- **Provided data**

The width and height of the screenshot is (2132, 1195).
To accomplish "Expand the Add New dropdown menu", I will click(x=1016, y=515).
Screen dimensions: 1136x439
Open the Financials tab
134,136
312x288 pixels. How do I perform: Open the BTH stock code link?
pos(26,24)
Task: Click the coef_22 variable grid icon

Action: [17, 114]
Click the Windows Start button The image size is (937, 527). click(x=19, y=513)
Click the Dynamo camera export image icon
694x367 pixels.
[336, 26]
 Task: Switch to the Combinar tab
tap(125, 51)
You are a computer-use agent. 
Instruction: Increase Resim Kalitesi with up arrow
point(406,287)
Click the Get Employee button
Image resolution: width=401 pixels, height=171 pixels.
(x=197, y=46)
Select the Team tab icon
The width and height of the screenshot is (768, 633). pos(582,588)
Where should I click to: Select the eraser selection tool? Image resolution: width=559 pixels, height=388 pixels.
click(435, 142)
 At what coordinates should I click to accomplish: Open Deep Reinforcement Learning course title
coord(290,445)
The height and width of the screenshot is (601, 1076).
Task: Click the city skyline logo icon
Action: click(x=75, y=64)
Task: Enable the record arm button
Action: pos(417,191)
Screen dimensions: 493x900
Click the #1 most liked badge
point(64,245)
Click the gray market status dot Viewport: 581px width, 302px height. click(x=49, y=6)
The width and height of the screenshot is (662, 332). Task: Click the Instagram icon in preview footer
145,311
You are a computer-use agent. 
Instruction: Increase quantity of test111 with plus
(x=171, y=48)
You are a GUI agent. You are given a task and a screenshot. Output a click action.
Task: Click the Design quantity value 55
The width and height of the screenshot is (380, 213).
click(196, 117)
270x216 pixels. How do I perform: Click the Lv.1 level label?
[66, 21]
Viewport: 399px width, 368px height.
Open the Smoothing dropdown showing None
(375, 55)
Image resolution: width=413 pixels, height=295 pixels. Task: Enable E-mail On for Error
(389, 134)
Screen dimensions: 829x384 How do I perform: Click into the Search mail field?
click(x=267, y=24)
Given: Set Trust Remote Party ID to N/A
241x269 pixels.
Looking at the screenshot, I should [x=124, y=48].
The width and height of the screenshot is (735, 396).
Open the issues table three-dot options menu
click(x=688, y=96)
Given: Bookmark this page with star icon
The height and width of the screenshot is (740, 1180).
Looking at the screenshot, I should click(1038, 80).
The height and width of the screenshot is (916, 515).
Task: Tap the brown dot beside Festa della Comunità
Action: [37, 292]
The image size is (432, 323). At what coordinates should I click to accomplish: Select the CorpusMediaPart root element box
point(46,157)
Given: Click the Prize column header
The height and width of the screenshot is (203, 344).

- **Assigned task**
Among the entries, how many lines include the word "Viewport"? Answer with a single number and nothing further.

- **Result**
2